## Problem requirements
In the entries below, find the line with "Task: Open the D1-114 parking unit link" and the line with "Given: Click the upper". Return those two lines and all lines between them, exactly.

########################################

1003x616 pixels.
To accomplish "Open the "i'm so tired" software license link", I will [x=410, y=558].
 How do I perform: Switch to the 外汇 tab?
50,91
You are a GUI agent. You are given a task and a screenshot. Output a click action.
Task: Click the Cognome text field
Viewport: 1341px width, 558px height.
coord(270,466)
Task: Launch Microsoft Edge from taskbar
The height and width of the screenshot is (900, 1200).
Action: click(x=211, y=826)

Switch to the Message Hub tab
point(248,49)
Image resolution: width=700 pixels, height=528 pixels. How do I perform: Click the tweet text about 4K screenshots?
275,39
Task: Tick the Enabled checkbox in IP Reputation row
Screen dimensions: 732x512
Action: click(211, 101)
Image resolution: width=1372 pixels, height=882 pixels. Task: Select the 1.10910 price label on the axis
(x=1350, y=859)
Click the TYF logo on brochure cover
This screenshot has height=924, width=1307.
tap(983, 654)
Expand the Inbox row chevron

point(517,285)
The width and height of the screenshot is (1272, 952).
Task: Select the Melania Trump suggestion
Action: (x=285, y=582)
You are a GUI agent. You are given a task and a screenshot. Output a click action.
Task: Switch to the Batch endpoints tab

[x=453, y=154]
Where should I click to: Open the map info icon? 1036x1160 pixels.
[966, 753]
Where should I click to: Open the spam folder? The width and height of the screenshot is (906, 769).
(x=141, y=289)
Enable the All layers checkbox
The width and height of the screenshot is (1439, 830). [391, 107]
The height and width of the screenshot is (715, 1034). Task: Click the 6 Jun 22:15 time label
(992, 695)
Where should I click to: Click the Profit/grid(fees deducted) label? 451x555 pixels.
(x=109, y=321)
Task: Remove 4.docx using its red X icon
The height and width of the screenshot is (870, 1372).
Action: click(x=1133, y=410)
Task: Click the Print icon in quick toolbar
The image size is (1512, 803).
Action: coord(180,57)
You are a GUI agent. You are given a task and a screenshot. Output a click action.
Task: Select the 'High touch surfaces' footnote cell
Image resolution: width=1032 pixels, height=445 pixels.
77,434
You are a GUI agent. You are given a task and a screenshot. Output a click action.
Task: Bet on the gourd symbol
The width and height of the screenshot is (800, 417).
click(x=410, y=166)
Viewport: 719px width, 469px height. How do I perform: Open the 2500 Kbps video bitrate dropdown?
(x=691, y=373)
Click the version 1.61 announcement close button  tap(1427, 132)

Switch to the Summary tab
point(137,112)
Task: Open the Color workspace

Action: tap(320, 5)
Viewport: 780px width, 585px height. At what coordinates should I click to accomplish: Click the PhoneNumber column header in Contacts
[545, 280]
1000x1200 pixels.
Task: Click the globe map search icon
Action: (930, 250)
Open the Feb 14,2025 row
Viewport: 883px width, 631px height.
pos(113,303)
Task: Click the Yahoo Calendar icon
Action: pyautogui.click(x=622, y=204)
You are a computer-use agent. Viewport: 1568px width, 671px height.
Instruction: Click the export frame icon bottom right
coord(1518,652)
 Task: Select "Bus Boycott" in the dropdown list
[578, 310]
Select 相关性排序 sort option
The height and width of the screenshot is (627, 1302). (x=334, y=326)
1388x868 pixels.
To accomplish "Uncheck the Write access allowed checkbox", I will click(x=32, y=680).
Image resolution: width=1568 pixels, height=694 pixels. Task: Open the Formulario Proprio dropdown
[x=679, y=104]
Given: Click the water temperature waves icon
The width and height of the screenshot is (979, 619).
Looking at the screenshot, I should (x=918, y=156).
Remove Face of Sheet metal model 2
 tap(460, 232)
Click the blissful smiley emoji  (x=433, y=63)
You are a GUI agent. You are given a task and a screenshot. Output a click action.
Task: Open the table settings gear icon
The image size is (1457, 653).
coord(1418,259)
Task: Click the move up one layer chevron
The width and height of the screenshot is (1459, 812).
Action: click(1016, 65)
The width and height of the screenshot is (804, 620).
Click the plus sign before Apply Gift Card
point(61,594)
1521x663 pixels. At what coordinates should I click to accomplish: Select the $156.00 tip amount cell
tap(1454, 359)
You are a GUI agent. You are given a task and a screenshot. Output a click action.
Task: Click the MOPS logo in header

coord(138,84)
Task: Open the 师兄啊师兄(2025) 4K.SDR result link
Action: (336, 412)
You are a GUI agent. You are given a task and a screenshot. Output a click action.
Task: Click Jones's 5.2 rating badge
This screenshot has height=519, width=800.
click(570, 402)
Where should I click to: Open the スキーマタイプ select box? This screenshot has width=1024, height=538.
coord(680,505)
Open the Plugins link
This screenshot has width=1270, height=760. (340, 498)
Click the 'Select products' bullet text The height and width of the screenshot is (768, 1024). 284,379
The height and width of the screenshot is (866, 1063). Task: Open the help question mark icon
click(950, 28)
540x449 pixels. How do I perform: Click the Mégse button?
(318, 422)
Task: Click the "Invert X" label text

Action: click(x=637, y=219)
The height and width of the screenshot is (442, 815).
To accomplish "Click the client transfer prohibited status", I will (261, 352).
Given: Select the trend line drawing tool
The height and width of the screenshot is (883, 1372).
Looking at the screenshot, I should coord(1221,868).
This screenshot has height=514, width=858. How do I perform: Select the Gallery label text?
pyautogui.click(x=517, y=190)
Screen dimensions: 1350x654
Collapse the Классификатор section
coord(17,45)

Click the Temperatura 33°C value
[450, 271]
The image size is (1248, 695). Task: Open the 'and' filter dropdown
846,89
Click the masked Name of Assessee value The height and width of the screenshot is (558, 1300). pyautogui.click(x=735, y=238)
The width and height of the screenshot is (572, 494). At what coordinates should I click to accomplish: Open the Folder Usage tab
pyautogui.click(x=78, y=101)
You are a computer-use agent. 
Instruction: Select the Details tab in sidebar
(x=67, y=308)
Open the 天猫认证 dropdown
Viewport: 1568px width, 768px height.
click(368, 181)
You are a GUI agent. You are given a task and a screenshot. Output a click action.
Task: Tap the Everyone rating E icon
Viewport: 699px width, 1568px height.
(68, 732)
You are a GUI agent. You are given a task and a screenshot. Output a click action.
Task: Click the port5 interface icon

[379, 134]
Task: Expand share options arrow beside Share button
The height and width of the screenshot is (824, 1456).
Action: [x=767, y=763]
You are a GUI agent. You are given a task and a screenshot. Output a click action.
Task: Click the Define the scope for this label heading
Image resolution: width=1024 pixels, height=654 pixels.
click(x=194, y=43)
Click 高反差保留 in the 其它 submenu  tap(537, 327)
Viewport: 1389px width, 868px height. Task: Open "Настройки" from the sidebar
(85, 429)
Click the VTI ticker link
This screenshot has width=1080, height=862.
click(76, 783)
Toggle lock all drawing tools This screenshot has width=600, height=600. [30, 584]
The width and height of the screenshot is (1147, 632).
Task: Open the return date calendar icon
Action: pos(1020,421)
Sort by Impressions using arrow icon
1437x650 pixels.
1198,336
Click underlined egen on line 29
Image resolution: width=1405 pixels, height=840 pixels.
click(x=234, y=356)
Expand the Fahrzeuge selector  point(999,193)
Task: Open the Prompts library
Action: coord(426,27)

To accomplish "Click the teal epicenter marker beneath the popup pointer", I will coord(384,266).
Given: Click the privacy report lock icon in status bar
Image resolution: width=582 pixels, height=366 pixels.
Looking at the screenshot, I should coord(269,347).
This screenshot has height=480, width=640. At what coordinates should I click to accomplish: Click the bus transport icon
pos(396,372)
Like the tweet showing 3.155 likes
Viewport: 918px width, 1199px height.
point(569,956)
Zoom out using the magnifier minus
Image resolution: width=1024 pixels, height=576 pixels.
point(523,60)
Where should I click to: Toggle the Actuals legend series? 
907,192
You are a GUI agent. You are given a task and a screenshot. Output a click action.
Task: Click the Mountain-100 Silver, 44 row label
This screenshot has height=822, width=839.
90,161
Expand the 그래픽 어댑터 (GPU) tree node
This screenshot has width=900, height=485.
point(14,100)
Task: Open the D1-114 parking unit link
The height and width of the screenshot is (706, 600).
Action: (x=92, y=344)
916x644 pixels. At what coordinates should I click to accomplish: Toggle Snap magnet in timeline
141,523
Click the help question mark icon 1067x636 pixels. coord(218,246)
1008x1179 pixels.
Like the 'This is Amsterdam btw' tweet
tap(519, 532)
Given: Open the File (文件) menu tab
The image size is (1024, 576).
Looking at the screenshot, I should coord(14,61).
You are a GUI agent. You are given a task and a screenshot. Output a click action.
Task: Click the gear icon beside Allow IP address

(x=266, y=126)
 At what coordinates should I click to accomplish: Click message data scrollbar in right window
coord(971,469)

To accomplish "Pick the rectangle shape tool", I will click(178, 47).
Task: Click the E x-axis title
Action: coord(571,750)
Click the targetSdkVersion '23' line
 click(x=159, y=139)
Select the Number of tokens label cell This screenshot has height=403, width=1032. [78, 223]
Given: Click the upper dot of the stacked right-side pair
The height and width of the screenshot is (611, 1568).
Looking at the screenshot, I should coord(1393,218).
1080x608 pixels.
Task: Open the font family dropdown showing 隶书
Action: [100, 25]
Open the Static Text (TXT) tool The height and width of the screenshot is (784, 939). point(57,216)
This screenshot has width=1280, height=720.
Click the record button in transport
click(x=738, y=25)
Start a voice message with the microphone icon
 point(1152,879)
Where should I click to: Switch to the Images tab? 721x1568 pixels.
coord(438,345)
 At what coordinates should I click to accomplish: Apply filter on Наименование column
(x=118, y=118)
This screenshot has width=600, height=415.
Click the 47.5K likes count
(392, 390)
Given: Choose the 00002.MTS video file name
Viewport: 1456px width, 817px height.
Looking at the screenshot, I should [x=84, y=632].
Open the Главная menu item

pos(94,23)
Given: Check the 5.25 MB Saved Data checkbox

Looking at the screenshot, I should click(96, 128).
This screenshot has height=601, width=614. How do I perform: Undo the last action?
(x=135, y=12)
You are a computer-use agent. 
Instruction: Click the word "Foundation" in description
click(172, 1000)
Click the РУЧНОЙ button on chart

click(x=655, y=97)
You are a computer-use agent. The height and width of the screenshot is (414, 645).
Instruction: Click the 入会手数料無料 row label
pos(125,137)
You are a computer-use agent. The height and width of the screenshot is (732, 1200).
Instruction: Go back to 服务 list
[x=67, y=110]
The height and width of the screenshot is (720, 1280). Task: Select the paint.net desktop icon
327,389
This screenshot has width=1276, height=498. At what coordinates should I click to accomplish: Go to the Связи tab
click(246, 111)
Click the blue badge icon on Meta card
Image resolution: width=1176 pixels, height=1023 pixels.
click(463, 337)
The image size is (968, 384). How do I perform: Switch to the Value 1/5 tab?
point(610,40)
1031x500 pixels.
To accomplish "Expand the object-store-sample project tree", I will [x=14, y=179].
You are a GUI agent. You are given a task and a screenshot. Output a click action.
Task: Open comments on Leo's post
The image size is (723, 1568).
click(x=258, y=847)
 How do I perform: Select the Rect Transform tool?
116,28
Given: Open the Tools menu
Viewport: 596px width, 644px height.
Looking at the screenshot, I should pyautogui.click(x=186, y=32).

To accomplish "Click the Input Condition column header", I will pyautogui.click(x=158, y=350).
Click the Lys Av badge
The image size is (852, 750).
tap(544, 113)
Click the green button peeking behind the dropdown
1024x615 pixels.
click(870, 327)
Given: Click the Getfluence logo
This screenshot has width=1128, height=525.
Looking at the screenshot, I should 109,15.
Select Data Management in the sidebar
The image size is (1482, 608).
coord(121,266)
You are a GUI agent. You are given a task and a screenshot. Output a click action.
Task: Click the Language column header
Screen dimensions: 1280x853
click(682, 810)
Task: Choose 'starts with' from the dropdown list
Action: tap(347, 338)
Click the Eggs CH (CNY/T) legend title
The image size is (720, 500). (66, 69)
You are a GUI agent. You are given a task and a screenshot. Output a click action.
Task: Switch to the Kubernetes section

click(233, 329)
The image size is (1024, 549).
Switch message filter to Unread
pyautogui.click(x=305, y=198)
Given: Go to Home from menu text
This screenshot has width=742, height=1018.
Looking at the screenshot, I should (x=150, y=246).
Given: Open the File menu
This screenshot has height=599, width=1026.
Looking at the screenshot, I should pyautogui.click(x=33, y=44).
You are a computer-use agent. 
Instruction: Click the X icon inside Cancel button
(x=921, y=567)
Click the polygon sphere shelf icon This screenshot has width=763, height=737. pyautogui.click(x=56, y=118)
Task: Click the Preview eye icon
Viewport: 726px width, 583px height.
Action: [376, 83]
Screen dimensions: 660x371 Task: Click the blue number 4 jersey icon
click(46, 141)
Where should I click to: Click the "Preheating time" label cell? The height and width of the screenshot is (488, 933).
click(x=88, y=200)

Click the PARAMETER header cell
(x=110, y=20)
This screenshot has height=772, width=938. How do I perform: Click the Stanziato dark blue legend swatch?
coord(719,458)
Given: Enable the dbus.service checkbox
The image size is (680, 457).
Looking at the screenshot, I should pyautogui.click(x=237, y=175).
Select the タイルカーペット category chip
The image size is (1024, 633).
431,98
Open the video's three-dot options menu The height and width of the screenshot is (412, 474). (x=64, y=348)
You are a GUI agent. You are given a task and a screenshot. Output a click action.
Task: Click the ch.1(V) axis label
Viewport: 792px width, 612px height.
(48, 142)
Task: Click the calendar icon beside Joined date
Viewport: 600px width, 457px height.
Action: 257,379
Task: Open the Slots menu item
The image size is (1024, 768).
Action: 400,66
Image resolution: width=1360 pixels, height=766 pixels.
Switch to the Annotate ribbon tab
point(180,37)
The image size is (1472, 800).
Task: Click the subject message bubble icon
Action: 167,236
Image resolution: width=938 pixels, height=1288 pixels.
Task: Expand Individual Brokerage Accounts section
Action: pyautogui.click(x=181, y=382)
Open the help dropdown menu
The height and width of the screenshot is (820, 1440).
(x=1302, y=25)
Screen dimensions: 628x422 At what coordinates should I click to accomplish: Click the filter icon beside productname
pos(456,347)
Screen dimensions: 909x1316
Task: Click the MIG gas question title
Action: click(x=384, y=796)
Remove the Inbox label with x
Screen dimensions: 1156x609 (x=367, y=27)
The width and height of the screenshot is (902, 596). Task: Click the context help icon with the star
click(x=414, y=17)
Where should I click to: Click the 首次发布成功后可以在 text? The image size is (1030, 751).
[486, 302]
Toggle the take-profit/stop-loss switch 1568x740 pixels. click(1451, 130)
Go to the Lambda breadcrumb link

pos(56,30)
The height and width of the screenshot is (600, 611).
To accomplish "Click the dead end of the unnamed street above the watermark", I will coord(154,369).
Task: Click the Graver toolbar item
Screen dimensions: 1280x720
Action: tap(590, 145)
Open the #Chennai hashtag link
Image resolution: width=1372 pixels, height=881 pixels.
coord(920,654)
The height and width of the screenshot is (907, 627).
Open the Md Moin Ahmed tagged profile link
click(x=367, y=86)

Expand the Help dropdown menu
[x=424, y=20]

########################################

## Answer space
Task: Open the D1-114 parking unit link
The height and width of the screenshot is (706, 600).
Action: (x=92, y=344)
916x644 pixels. At what coordinates should I click to accomplish: Toggle Snap magnet in timeline
141,523
Click the help question mark icon 1067x636 pixels. coord(218,246)
1008x1179 pixels.
Like the 'This is Amsterdam btw' tweet
tap(519, 532)
Given: Open the File (文件) menu tab
The image size is (1024, 576).
Looking at the screenshot, I should coord(14,61).
You are a GUI agent. You are given a task and a screenshot. Output a click action.
Task: Click the gear icon beside Allow IP address

(x=266, y=126)
 At what coordinates should I click to accomplish: Click message data scrollbar in right window
coord(971,469)

To accomplish "Pick the rectangle shape tool", I will click(178, 47).
Task: Click the E x-axis title
Action: coord(571,750)
Click the targetSdkVersion '23' line
 click(x=159, y=139)
Select the Number of tokens label cell This screenshot has height=403, width=1032. [78, 223]
Given: Click the upper dot of the stacked right-side pair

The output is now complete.